Figure 4 in the paper compares the following TE algorithms in terms of maximum congestion:

  • Equal-Cost Multi Path (ECMP) using 1 as link weights.
  • Constrained Shortest Path (CSPF) using 1 as link weights.
  • Constrained Shortest Path (CSPF) using link RTT as link weight.
  • k-shortest path for selecting a static set of paths (using link RTT as link weight)and using a restricted version of MCF for dynamically tuning path weights (KSP+MCF).

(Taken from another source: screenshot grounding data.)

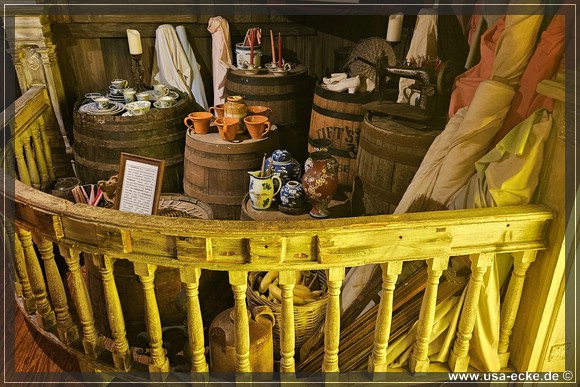Click the white candle at top right
This screenshot has height=387, width=580.
395,27
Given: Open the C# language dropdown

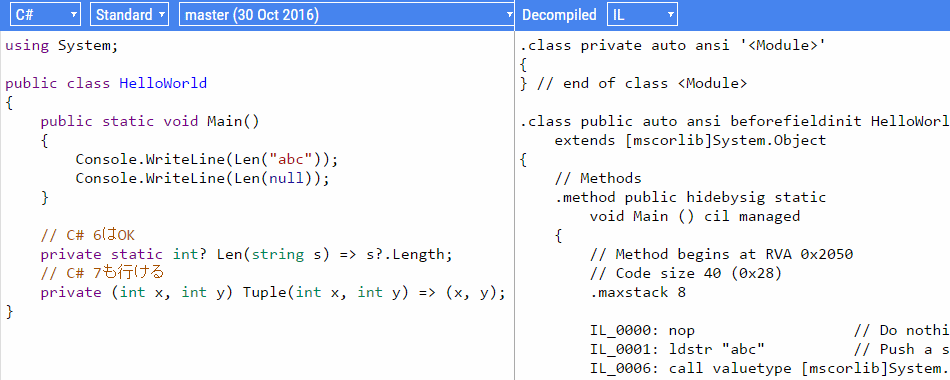Looking at the screenshot, I should (x=45, y=15).
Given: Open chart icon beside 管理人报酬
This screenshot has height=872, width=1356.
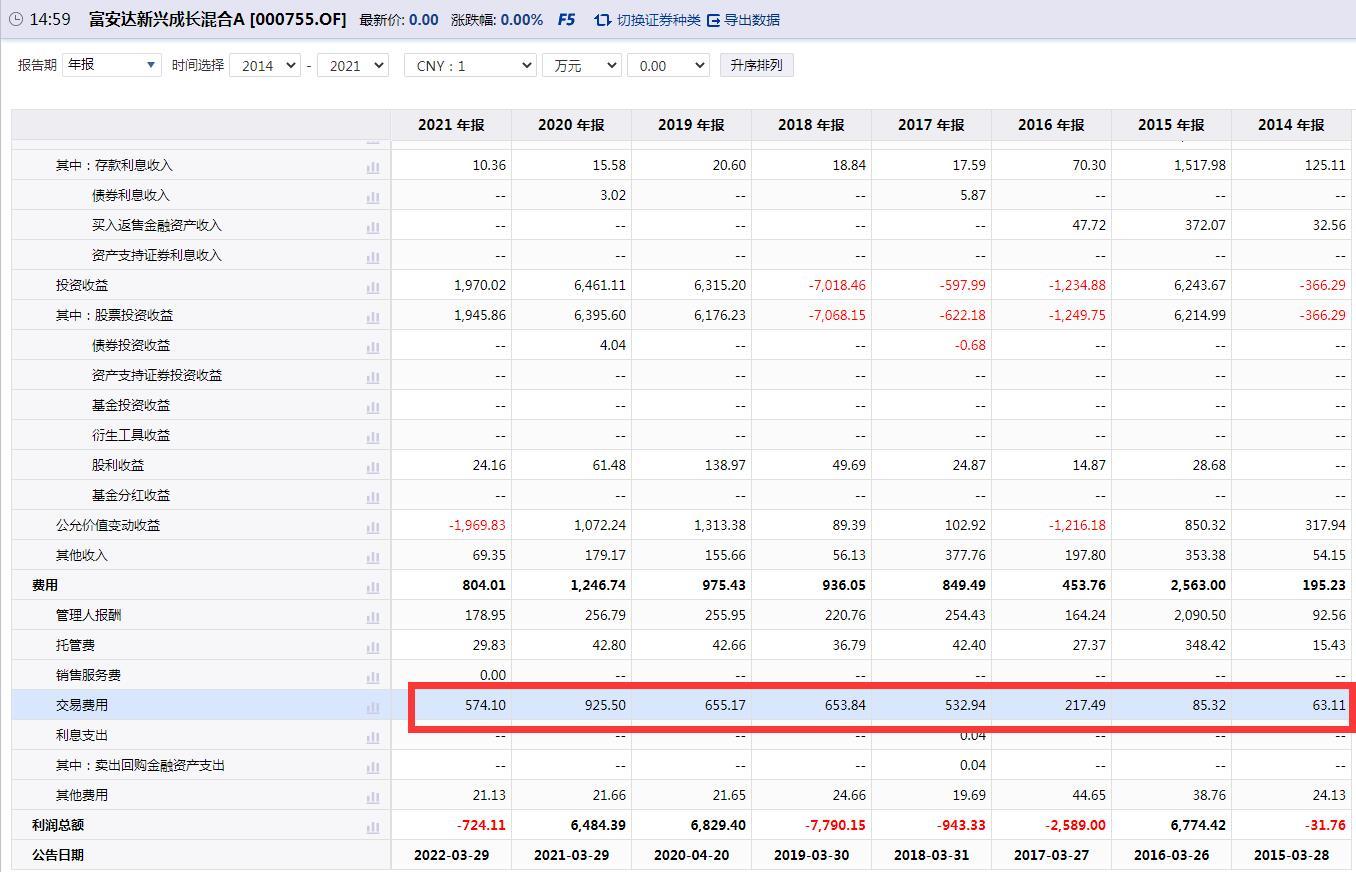Looking at the screenshot, I should 373,616.
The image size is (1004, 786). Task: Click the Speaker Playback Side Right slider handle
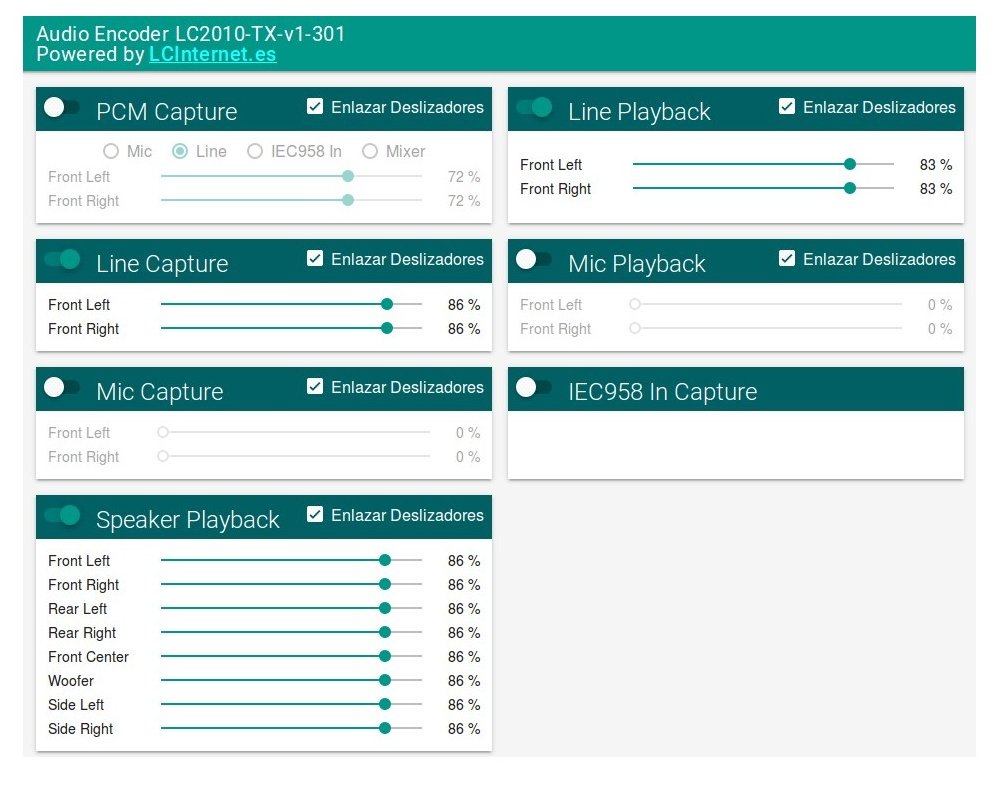tap(385, 728)
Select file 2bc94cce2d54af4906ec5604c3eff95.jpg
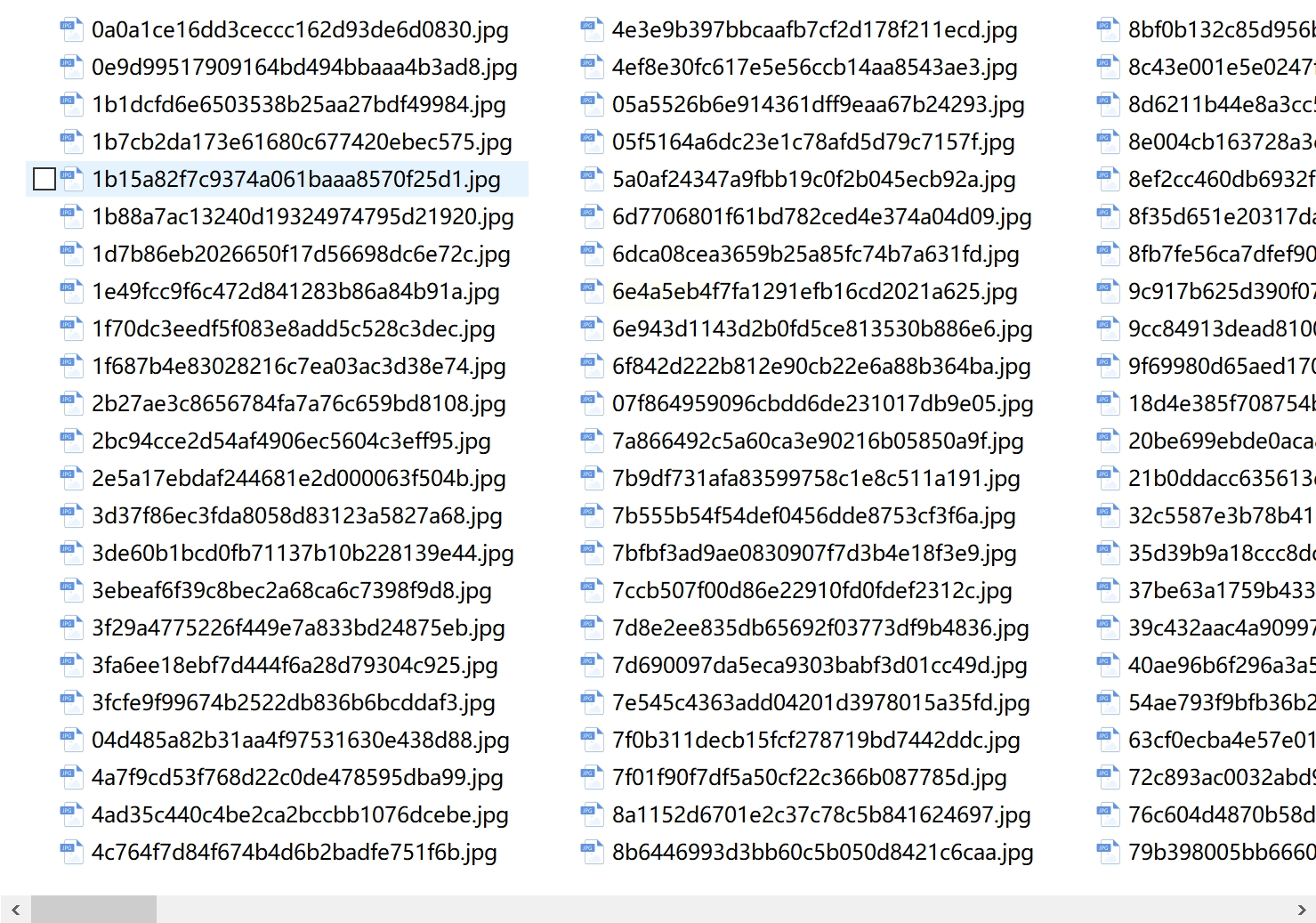The height and width of the screenshot is (923, 1316). 291,441
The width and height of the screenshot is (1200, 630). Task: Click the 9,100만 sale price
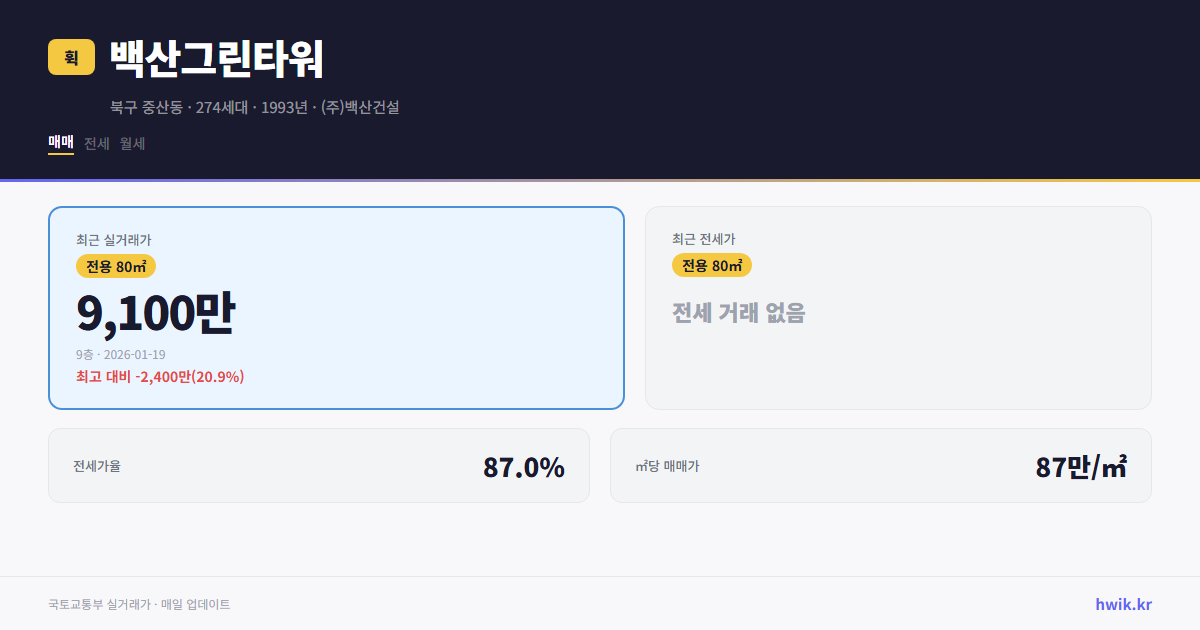point(157,311)
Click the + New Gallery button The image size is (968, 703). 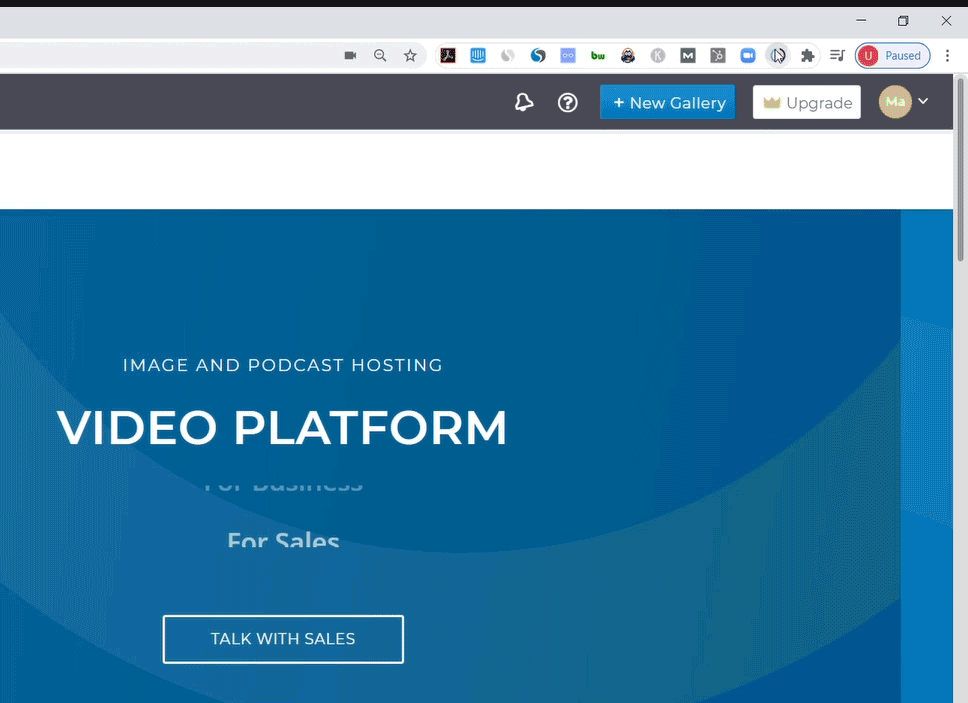coord(667,102)
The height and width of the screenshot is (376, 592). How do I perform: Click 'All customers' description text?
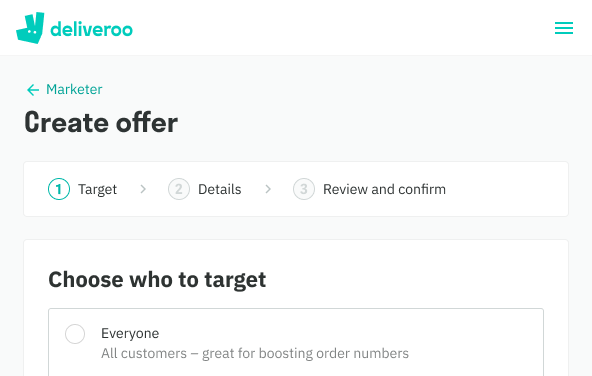coord(255,353)
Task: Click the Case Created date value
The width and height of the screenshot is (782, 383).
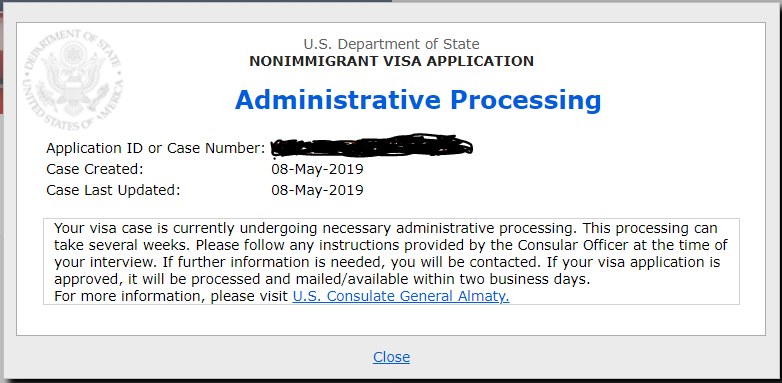Action: click(317, 169)
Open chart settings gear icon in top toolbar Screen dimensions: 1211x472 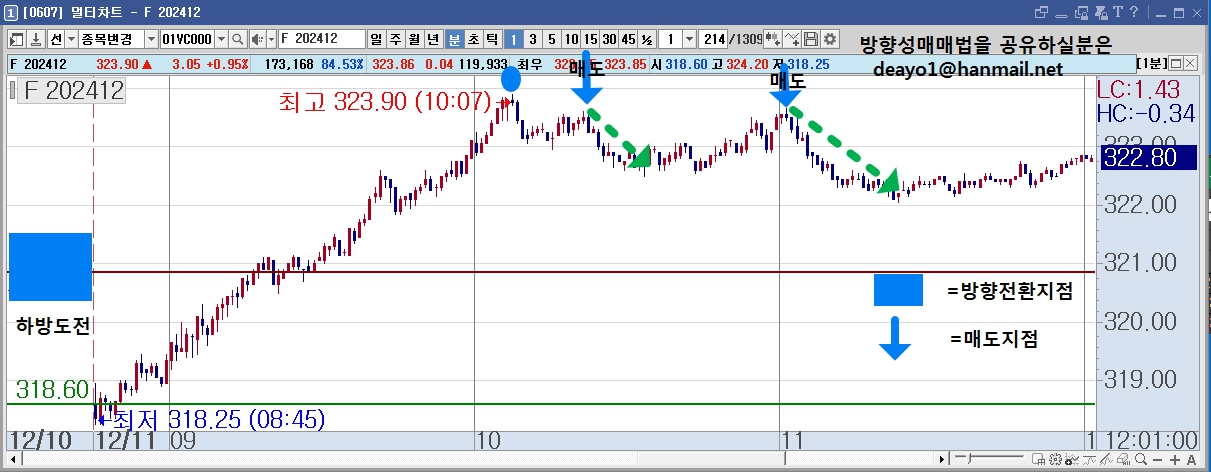(829, 39)
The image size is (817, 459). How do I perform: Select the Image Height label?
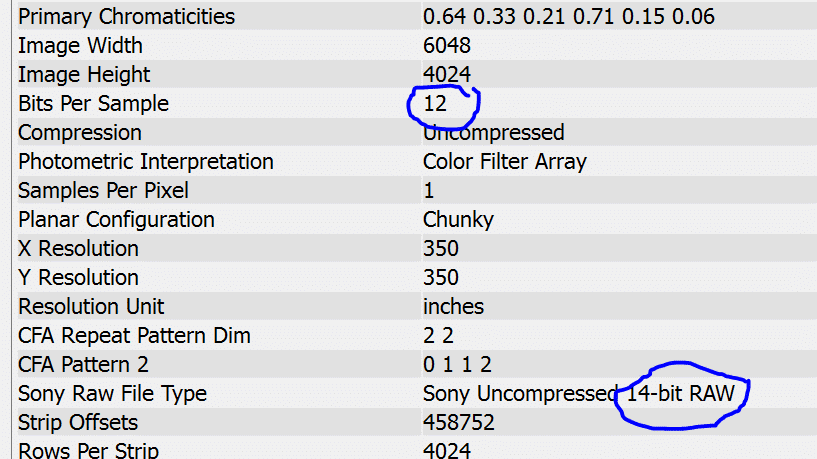coord(84,75)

To run the experiments using 1 as link weights, run YATES with the following arguments:

yates data/topologies/AttMpls.dot data/demands/AttMpls.txt \
data/demands/AttMpls.txt data/hosts/AttMpls.hosts -ecmp -cspf \
-num-tms 24 -budget 4 -simtime 100 -scalesyn -scale 1 -out att-hops

To run the experiments using link RTTs as link weights, run YATES with the following arguments:

yates data/topologies/AttMpls.dot data/demands/AttMpls.txt \
  data/demands/AttMpls.txt data/hosts/AttMpls.hosts -cspf -semimcfksp \
  -num-tms 24 -budget 4 -simtime 100 -scalesyn -scale 1 -rtt-file \
  data/rtt/AttMpls.rtt -out att-rtt
The output will for the first run will be generated in data/results/att-hops/MaxCongestionVsIterations.dat, while that for the second run will be generated in data/results/att-rtt/MaxCongestionVsIterations.dat.

Overheads

Figure 6 illustrates the overheads of MCF-based TE compared to ECMP in terms of latency and path churn. To perform a similar analysis, we can invoke YATES as:

yates data/topologies/AttMpls.dot data/demands/AttMpls.txt \
  data/demands/AttMpls.txt data/hosts/AttMpls.hosts -ecmp -mcf \
  -num-tms 24 -budget 4 -simtime 100 -scalesyn -scale 1 -rtt-file \
  data/rtt/AttMpls.rtt -out overheads
This will generate the results in data/results/overheads directory. The latency distribution statistics for each TE system and traffic matrix are recorded in data/results/overheads/LatencyDistributionVsIterations.dat, while the data for path churn is recorded in data/results/overheads/TMChurnVsIterations.dat. From the analysis, we can see that MCF-based approach has higher latency and path churn.

Robustness Analysis

Next, we compare the robustness of two approaches: FFC and KSP+MCF. To reproduce this scenario where KSP+MCF runs without any recovery mechanism, invoke YATES as:
yates data/topologies/AttMpls.dot data/demands/AttMpls.txt
data/demands/AttMpls.txt data/hosts/AttMpls.hosts -semimcfksp \
-robust -fail-num 1 -budget 2 -simtime 100 -scalesyn -scale 1.5 -rtt-file \
data/rtt/AttMpls.rtt -out robust_no_rec
YATES will iterate over all single-link failure scenarios and it will record the normalized throughput in data/results/robust_no_rec/TotalThroughputVsIterations.dat. Next, we implement a recovery mechanism for KSP+MCF in which whenever a link failures, we stop using the affected paths and redistribute traffic over remaining paths from a source to destination. We also run FFC with this recovery mechanism, as FFC is designed to handle failures. To reproduce this scenario, invoke YATES as:
yates data/topologies/AttMpls.dot data/demands/AttMpls.txt
  data/demands/AttMpls.txt data/hosts/AttMpls.hosts -ffced -semimcfksp \
  -robust -fail-num 1 -budget 2 -simtime 100 -scalesyn -scale 1.5 -rtt-file \
  data/rtt/AttMpls.rtt -lr-delay 0 -out robust_rec
This will generate the statistics on normalized throughput here: data/results/robust_rec/TotalThroughputVsIterations.dat.